Start of Data for this task
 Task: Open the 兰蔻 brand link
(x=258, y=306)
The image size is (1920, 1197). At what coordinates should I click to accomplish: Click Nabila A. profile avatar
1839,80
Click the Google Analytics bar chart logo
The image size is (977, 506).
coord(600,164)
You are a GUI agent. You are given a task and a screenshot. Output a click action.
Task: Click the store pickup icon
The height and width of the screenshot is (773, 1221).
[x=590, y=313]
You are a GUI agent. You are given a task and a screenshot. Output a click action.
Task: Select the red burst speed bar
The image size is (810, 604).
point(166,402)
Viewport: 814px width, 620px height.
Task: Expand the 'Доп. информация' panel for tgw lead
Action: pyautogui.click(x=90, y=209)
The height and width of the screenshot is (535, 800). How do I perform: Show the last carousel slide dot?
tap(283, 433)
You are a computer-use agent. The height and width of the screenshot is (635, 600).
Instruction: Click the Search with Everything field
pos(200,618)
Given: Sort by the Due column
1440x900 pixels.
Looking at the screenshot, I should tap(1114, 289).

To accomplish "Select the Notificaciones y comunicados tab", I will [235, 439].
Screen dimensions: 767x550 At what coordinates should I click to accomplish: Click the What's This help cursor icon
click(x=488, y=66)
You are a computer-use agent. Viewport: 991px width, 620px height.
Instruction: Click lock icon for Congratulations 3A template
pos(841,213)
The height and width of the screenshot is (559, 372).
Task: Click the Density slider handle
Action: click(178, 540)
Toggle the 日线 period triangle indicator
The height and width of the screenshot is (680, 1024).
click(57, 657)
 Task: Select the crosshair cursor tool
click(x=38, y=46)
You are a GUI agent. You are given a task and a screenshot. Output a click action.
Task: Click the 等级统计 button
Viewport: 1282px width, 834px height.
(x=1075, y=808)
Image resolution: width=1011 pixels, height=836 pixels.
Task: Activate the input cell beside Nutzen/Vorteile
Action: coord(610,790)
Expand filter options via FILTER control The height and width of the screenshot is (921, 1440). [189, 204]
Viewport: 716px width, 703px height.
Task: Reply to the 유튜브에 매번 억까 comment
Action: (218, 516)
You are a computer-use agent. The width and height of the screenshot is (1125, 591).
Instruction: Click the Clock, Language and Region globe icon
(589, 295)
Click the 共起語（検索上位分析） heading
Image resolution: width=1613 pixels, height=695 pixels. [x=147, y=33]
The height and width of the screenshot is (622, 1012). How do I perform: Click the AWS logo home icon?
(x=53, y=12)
End of Data for this task
**Assigned task**
The reply must be a number and nothing more: the count of lines above that contain the word "computer".

**Exercise result**
3